Last month, the Deccan Chronicle reported an investigation by the Hyderabad, India-based GreatGameIndia, which stated that each or most of these accounts, which report using OSINT, are actually spreading “fake news” and are operated by “retired Pakistani officers”. This report, which has so far not been validated, brought to light an issue that was recently reported by ThePrint, which stated that OSINT accounts happened to have reported the whereabouts of multiple Indian military aircrafts during the surgical strike by India in Balakot, Pakistan, in the aftermath of the February 2019 terrorist attack in Pulwama, India.

While such an act may be deemed as a potential risk to national security (especially during times of heightened tensions), it is also important to consider the source of OSINT. These accounts in question reported air traffic and movement data from civilian, live information sites such as flightradar24, which provide real-time air traffic information based on civilian airspace radar. Military aircrafts, meanwhile, switch to specialised transponders that use a private, military radar to track air traffic.

As a result, it is unclear if the Indian government enforced Section 69A of the Information Technology Act, 2000, which empowers the Central Government of India to block specific websites or webpages in the interest of the defense, safety, sovereignty and integrity of the country. This brings the focus back on why Twitter issued sudden suspensions to OSINT accounts, all in the same timeframe, and with similar notices.
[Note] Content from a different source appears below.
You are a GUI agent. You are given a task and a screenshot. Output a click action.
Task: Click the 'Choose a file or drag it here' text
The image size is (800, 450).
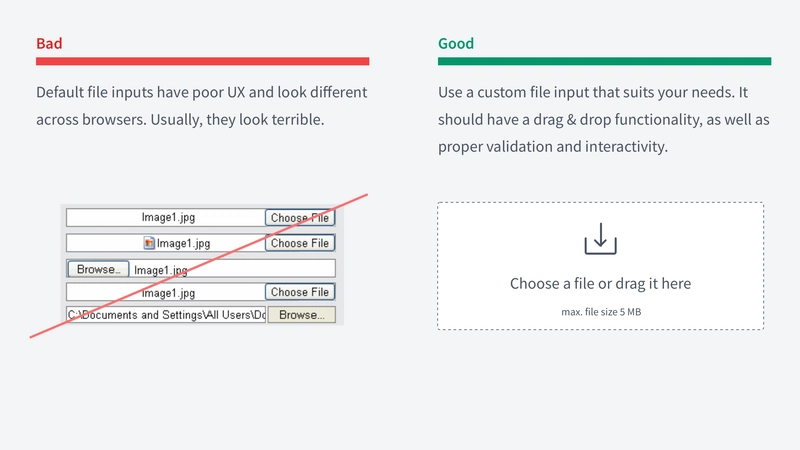[x=601, y=283]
It is interesting to note that the email correspondence between ELINTNews and Twitter, which was acquired by ThePrint, is the same as the one that Faran Jeffery, who operates the NatSecJeff account on Twitter, posted about and showed us too. Here are the two email transcripts, attached below:

Twitter's correspondence to ELINTNews:Twitter ELINTNews

Twitter's correspondence to Faran Jeffery, aka NatSecJeff:Twitter NatSecJeff

Jeffery (NatSecJeff), who is also the deputy director and the desk head of South Asia at the Islamic Theology of Counter Terrorism (ITCT), corroborated Twitter’s statement on these suspensions. “IntelCrab didn't receive any correspondence. His account was mass reported and Twitter algorithm checked it and found out he had another account he maintained but didn't use much, so he got suspended. He sacrificed his other account and got reinstated. ELINT got the official correspondence telling him he violated indian law, probably because of mass reporting. He also maintained a backup account, and so he got suspended and he sacrificed his backup account to be reinstated,” Jeffery told News18.

However, he also noticed a discrepancy in the way Twitter has handled the situation. He said, “BeepDelete didn't receive any correspondence, (but) he had a backup account which was discovered by Twitter and hence the suspension. But he hasn't heard back from Twitter yet, which is unusual, since others received prompt responses.”
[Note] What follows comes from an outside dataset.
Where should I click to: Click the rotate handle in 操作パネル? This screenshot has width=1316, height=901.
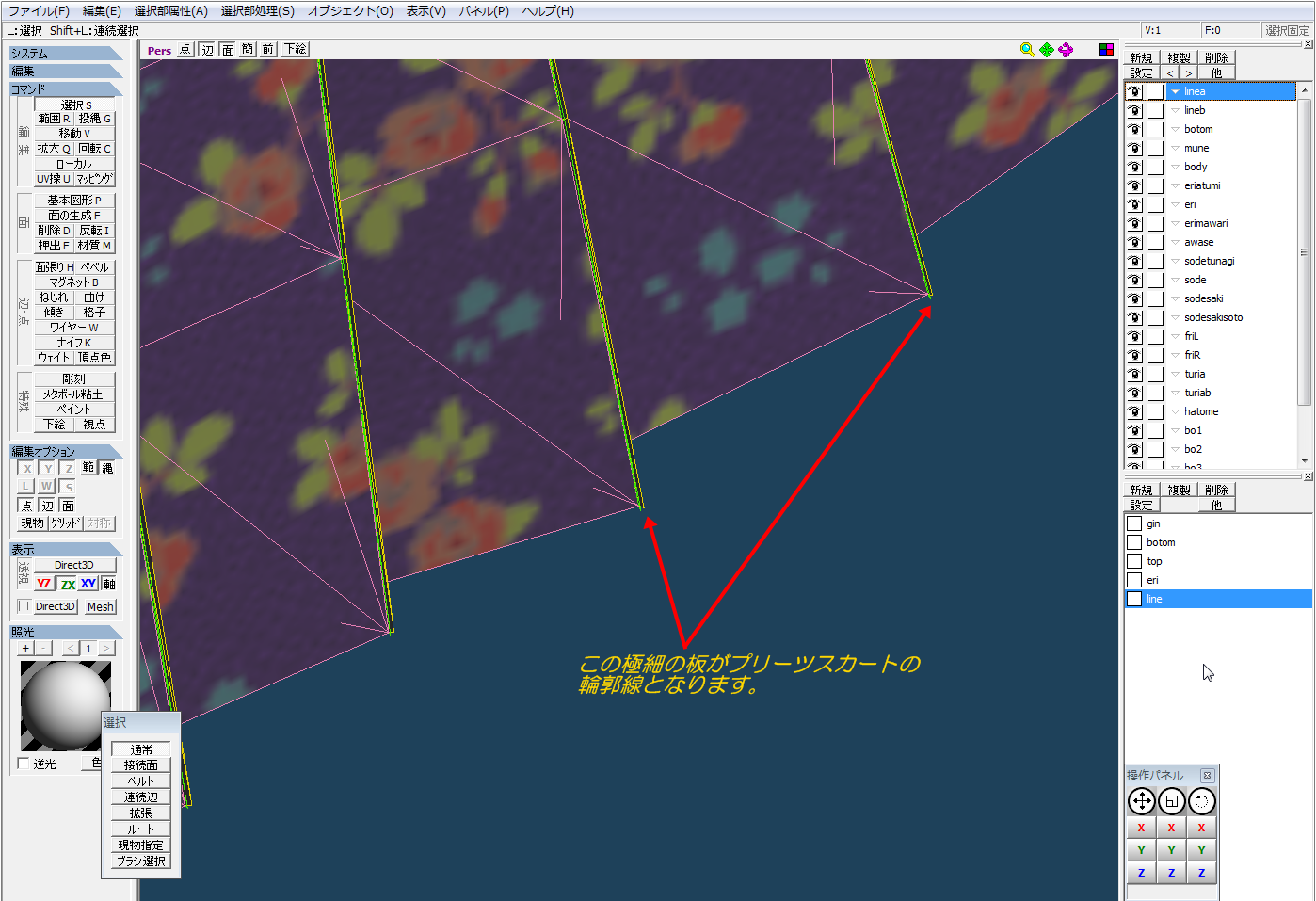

Jeffery further confirmed to us that Twitter has not issued any official communication as to which Indian law was violated by these accounts and their corresponding tweets. He said, “No one was told which Indian law we actually violated. The tweets of mine that were reported and were sent to me by Twitter, half of them were not even related to India in any way - instead they were related to Venezuela, Afghanistan, Sri Lanka, ISIS, Taliban, etc. The ones that were India-related (Kashmir militancy) were then deleted by me.”
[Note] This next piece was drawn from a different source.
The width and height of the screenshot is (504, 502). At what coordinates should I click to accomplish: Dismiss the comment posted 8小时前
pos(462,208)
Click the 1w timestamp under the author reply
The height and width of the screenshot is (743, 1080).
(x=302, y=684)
Given the sensitive nature of the issue, it remains to be seen if the Indian government, or national security authorities, issue any statement pertaining to these purported “violations”. As of now, a fair few members of the OSINT community are still suspended from Twitter, apparently without any clear correspondence from Twitter. Given Twitter’s official crackdown reason being the removal of duplicate accounts from the platform, it remains to be seen whether other communities (and not just OSINT reporters) are also targeted with similar suspensions in the months to come.